When I first moved out to LA, I had to commute from Alhambra, which is east of Downtown LA, to Marina del Rey, all the way west by the Pacific Ocean, for work. That's an hour and half to travel 30 miles on the best days. Sitting in traffic, driving a stick shift, crawling along, bored out of my mind. I would get so bored, I would get these unbelievable sleep spells. I tried everything, smacking myself, drinking lots of energy drinks, singing made-up songs at max volume completely out of tune. Nothing worked. I would still doze off.

Time showed up in chunks, as visions. I would step on the clutch, shift into first gear, gas, clutch, quickly second, gas, clutch, then third, clutch and stop.

Repeat.

I saw the sign that told me I am by La Cienega Blvd. I looked into my rearview mirror, windshields peeking through windshields. The almost-noon sun filling into my car from all directions.

Then I would suddenly wake up, I was at La Brea, 2 exits before La Cienega. So, not La Cienega. Shaking my head, smacking myself, I could swore I was at La Cienega. I remember my eyes following the usual gray walls lining the sides of the 10, around the bend, to the green sign that said "La Cienega Blvd." I could trace the memory with a finger. Then I woke up. I was at Crenshaw, one exit before La Brea.

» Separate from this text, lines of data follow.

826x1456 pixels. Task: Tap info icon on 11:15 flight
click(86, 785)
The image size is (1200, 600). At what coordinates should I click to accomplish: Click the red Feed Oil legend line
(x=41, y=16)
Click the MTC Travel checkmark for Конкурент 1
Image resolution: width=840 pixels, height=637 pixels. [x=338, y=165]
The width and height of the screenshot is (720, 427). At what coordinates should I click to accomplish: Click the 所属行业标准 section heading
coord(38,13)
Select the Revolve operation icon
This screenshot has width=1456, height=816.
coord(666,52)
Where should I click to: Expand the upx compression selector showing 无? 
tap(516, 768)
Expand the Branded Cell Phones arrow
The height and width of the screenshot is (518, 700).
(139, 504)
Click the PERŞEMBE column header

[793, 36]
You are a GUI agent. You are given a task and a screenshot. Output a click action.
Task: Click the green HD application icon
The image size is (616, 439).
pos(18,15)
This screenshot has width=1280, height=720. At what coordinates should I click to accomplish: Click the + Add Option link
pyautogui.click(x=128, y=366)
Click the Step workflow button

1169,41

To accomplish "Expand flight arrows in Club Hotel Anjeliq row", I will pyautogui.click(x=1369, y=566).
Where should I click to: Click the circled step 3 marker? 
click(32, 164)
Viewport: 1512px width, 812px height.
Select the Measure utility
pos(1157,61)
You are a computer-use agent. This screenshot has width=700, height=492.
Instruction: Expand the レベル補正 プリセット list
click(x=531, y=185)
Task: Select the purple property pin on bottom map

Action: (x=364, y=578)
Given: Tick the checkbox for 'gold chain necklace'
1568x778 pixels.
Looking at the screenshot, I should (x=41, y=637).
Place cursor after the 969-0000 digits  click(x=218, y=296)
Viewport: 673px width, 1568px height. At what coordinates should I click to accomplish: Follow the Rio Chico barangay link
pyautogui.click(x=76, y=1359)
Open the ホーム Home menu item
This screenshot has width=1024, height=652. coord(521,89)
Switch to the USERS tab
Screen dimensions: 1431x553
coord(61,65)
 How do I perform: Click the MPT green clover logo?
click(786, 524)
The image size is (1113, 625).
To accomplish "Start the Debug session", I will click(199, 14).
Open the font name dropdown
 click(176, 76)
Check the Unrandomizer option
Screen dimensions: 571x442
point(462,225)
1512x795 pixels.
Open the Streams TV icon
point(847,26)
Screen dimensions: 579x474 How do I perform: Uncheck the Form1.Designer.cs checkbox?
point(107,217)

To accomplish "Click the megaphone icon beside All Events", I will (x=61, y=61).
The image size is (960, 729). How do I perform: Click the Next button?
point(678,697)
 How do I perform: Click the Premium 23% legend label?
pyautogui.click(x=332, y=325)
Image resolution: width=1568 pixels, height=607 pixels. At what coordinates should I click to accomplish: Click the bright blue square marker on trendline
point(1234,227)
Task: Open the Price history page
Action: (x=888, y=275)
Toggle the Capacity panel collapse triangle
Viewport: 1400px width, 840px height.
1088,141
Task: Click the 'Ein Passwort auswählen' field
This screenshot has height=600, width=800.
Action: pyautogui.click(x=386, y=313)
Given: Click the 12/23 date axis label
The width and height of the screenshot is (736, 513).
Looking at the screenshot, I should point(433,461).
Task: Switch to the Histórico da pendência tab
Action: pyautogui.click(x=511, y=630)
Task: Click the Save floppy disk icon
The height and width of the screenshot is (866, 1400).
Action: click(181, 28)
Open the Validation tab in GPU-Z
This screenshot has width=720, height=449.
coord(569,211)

I would wake up again and again. My journey is made up of memories in dreams, time overlapped with itself. Without a before and a now, what is time? When before and now overlaps and trip over themselves, what time is it?


Jamie Webber

I was diagnosed a few years ago with Asperger’s - which explained a lot, and is a big part of the reason why everything’s been shifting the last little while - getting a diagnosis is a really big thing. And I was hoping to lead some peer discussion questions, and like an online forum and stuff, during the festival*, and that was me really putting myself out of my comfort zone. I wasn’t always entirely confident about being in a group, being in a leadership position like that. And, what ended up happening was, halfway through the second week, I got a couple of responses, and I guess I was talking about some fairly personal things, and I guess I just dissociated. It was, I pieced together after the fact, what it was I was doing during that time. I just reverted to a bunch of old habits from childhood. And, yeah, I guess I kind of blanked out on like the 14th or so, and came to again, and it was like the 23rd of the month. And there was stuff that I was supposed to have led that I just completely dissociated, that I just wasn’t there, and I couldn’t even remember what I had been doing during that time when I came back to reality. And there was food in my fridge that I couldn’t remember having made, and that’s a really strange thing, and especially when I’m autistic. I’m not used to not remembering things. And having those memory blanks, and just having a stretch of time in which it was just, “What happened?” Like, where was I? What was going on? And, I mean, that was three weeks ago now, and yeah, the last week has been great and very different again, and now I’m here now, and oh my gosh, it’s just wild to be in this position right now.